I just posted a package of simple tools I wrote for OSX over on Sourceforge. The main app is a Cocoa app which lets you choose code, softdevice and bootloader (last two optional) as HEX files and uploads them to a connected device. It does some very minimal error checking that the code starts in the correct place etc. I've been using it for a few weeks and find it quite useful.

There are also two optional command line installs, a command line programmer which does the same thing the GUI does and a utility to enable and disable the CDC USB drivers which interfere with JLink. The GUI version also detects when the CDC drivers are loaded and warns you JLinkExe won't work until they are disabled.

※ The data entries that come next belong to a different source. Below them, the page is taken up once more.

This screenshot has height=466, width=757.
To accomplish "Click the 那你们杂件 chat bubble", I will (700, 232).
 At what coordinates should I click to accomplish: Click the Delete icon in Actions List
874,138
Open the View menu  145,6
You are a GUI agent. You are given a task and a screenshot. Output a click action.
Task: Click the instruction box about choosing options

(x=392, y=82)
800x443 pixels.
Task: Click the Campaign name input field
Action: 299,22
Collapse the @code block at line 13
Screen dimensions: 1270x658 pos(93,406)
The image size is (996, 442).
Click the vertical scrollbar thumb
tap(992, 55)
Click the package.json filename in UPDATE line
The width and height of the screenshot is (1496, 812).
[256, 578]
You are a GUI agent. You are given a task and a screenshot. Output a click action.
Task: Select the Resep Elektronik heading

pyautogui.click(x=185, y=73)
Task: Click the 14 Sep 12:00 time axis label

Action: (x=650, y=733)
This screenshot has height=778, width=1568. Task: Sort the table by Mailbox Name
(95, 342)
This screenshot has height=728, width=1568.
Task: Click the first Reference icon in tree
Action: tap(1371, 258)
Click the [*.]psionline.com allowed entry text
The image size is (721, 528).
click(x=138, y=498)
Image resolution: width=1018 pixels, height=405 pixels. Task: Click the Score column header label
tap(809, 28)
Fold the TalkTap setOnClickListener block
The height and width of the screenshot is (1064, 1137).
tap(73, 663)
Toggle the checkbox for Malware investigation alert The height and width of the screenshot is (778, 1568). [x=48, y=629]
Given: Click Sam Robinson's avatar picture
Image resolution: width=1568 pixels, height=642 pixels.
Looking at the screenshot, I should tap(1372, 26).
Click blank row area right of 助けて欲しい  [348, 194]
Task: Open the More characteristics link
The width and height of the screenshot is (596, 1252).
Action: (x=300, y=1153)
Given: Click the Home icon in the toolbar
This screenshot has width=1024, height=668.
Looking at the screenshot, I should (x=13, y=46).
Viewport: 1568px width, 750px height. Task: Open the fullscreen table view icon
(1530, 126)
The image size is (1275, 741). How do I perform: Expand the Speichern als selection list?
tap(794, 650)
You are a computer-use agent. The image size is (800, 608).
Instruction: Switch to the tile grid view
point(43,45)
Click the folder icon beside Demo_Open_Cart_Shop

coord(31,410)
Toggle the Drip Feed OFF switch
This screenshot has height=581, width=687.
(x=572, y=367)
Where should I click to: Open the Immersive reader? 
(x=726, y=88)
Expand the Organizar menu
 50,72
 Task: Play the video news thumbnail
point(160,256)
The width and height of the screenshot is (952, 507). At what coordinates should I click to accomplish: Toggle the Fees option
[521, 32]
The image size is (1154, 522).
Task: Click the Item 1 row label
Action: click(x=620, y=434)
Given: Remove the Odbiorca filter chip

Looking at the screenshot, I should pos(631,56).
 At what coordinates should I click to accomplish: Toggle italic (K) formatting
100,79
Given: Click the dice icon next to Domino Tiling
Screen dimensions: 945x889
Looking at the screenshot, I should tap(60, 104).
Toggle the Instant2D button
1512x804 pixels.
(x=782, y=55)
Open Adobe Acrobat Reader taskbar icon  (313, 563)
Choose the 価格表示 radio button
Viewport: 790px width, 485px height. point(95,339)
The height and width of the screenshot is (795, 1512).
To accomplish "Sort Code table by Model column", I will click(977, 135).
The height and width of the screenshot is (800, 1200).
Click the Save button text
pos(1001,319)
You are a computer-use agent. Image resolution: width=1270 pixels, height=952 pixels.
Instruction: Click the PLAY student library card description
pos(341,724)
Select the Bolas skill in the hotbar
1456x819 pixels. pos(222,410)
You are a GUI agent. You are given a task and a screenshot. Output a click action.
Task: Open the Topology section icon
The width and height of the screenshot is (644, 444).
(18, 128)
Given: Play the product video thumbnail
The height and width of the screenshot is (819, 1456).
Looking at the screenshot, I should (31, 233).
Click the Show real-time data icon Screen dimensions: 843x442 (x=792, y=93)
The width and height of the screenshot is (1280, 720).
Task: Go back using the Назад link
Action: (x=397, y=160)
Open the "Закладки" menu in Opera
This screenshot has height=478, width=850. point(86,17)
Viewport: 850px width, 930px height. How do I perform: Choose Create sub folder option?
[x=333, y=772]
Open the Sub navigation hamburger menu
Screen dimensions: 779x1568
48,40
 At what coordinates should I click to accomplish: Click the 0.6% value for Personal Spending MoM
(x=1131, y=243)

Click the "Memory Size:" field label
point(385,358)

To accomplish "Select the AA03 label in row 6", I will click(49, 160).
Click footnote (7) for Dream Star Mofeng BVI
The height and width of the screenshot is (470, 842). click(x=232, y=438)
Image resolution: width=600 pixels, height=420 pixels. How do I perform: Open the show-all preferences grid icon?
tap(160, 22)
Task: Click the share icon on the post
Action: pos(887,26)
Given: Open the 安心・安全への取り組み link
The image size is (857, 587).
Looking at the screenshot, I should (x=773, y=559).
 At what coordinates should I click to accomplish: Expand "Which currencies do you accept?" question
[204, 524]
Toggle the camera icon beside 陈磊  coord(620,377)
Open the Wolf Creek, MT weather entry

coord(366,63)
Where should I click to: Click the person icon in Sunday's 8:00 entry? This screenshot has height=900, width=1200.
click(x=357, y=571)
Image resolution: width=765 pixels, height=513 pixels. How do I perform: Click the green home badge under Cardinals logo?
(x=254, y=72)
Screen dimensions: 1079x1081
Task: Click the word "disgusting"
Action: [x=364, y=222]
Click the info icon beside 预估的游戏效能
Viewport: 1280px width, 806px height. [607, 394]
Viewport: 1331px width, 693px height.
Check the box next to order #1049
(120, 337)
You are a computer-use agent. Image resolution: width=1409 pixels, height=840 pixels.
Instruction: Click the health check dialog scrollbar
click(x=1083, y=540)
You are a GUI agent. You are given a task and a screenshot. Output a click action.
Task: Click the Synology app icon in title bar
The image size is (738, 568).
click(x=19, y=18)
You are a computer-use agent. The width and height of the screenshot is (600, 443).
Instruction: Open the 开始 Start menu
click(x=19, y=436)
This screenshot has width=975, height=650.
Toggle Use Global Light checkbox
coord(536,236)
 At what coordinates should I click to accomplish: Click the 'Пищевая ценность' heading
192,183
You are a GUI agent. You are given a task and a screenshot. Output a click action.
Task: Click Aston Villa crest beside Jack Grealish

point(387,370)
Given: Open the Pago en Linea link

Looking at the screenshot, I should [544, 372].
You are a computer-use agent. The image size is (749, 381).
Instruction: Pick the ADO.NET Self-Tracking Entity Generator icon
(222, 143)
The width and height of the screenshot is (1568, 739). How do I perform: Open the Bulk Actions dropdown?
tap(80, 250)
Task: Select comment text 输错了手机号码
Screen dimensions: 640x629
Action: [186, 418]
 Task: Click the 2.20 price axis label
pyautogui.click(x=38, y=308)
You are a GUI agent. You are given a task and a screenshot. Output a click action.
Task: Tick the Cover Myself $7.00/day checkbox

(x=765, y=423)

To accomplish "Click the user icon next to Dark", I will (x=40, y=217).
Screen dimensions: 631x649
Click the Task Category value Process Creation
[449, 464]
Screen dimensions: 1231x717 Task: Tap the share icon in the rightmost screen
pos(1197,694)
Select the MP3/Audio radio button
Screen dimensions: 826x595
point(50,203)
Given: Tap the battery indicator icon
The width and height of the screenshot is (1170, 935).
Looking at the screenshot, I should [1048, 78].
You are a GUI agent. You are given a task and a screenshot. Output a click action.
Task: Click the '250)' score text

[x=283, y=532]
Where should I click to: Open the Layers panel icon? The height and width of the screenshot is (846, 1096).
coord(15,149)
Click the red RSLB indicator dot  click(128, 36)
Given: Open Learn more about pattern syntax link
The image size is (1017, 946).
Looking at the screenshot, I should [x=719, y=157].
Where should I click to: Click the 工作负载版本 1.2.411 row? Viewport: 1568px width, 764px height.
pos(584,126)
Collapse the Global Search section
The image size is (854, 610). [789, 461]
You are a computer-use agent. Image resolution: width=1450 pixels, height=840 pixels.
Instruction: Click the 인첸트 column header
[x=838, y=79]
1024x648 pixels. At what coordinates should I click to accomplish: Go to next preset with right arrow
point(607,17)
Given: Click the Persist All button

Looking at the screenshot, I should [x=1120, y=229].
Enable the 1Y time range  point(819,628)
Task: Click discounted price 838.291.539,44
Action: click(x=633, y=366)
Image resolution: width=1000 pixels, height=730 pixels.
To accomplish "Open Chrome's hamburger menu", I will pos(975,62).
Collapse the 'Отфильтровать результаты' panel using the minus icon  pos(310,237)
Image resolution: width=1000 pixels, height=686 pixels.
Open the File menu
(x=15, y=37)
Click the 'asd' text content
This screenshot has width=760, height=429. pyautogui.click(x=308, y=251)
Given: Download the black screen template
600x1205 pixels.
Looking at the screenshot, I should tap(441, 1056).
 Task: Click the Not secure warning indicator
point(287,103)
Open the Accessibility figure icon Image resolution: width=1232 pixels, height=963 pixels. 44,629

Under the hood these all use JLinkExe (J-Link Commander) to do the work, so that still needs to be installed on the system.

Comments and questions on SourceForge please, don't want to clutter up the Nordic boards with it. It works fine for the three different development boards I have (NRF51, PCA10000 and PCA100001) but I can't say it's had a huge amount of testing.

Still to come, an Eclipse plug-in which sets up a minimal native Eclipse C-project to develop for the nrf51822 with all the settings correct etc.

---- UPDATE 4 August 2014 ----

RKNRFGO has now been updated to support S110 v7. If the image no-longer has a UICR region it tries to guess what version of the softdevice you have and also displays a dropdown box for you to select it if it's incorrect. It now checks code position vs an internal table instead of reading from the softdevice which no-longer contains this information.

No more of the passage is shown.